> _Exercice court A_
D'après le texte sur la révision du règlement Emir, à quelle date le Parlement européen a-t-il adopté en première lecture le projet de texte modifié de la proposition Emir 3.0 ?

> _Texte fourni_
La proposition initiale de révision du règlement n°648/2012 (Règlement Emir) de la Commission européenne de 2022 avait pour objet de répondre au constat de la concentration des activités de compensation des produits dérivés libellés en euros hors de l’Union européenne et s’inscrivait dans le cadre de l’Union des marchés de capitaux. L’objectif affiché était d’améliorer le système de compensation centrale dans l’Union, en rendant les contreparties centrales de l’Union plus efficaces et plus attrayantes mais aussi de renforcer l’autonomie stratégique de l’Union.

À la suite de négociations interinstitutionnelles, le Parlement européen vient d’adopter en première lecture le projet de texte modifié de la proposition Emir 3.0, le 25 avril dernier et la publication du texte est attendue au second semestre 2024.

> _Exercice court B_
Extrayez des enregistrements ci-dessous chaque ligne contenant la chaîne « width », en tenant compte de la casse.

> _Données fournies_
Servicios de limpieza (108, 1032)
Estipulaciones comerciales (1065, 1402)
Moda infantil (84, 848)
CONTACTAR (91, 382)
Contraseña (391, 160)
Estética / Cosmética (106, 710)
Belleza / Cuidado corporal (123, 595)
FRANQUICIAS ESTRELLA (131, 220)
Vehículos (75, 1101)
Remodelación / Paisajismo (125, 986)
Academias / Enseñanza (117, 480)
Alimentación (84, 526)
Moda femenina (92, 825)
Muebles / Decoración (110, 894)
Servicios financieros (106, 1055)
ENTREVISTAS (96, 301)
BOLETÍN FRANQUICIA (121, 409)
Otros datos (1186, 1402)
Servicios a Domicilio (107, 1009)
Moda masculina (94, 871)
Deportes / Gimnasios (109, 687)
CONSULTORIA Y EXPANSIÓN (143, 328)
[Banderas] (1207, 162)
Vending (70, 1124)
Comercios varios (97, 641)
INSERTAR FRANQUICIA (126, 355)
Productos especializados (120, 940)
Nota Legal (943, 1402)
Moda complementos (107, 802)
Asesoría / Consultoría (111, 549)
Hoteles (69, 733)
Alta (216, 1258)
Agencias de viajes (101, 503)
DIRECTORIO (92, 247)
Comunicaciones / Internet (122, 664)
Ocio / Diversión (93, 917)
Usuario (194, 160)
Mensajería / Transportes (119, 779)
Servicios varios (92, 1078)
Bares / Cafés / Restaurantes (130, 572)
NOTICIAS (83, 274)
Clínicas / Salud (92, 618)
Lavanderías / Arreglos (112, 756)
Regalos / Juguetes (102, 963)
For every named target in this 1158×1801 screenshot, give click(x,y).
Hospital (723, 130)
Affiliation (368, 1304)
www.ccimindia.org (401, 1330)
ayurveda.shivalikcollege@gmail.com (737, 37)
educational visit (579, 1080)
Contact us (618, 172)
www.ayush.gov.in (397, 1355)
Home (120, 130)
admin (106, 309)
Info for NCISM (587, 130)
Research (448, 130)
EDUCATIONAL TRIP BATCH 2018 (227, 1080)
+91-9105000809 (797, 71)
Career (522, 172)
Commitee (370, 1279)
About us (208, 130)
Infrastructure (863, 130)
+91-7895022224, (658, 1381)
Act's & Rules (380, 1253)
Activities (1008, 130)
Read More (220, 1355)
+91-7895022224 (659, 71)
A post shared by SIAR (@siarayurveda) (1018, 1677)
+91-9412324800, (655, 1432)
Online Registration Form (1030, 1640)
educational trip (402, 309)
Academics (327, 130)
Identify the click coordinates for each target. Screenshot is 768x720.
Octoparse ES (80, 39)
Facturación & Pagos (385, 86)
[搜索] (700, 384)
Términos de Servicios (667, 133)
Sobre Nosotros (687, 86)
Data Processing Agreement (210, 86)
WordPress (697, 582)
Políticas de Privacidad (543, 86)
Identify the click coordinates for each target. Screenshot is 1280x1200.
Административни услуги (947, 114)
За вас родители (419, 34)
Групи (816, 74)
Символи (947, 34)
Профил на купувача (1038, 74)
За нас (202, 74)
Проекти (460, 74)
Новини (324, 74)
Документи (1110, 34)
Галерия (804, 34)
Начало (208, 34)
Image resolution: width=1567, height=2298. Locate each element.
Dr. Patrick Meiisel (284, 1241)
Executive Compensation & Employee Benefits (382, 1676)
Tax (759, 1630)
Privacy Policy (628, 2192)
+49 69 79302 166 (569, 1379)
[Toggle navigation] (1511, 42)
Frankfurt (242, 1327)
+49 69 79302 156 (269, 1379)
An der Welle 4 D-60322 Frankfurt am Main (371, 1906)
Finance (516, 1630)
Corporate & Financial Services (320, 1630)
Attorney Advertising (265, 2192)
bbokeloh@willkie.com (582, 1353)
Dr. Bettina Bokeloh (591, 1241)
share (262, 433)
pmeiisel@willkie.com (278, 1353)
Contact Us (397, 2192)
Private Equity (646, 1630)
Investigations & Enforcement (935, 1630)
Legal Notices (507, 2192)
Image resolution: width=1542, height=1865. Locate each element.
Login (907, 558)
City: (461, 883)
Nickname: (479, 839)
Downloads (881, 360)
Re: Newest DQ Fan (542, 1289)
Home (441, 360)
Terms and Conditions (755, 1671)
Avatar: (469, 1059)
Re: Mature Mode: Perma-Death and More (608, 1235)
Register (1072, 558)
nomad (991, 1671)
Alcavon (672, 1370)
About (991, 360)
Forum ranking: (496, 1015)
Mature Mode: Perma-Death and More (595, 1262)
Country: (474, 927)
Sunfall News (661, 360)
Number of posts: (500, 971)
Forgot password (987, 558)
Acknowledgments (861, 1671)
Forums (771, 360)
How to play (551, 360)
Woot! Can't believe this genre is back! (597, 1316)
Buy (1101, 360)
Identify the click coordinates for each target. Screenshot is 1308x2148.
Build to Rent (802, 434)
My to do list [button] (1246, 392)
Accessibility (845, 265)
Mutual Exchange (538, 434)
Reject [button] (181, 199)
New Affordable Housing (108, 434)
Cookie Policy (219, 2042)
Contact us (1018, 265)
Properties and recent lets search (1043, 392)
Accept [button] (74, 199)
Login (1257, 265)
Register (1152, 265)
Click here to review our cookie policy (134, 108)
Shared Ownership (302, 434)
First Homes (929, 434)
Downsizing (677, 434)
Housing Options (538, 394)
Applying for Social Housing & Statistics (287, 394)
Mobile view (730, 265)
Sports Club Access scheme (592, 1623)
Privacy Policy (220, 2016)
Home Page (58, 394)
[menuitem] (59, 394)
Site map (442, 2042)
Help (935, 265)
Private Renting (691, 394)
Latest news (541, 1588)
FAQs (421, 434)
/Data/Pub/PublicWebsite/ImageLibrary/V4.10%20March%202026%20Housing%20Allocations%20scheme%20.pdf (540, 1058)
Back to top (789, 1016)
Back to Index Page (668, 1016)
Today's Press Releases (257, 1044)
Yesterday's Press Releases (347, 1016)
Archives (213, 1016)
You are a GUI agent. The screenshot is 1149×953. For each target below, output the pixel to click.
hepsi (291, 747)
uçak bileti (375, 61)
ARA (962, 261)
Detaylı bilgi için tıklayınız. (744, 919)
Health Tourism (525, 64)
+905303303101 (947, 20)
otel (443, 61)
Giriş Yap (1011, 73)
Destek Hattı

> _Réponse rédigée A_
Le 25 avril.

> _Réponse rédigée B_
Image resolution: width=1567, height=2298. Locate each element.
Image resolution: width=1542, height=1865. Locate each element.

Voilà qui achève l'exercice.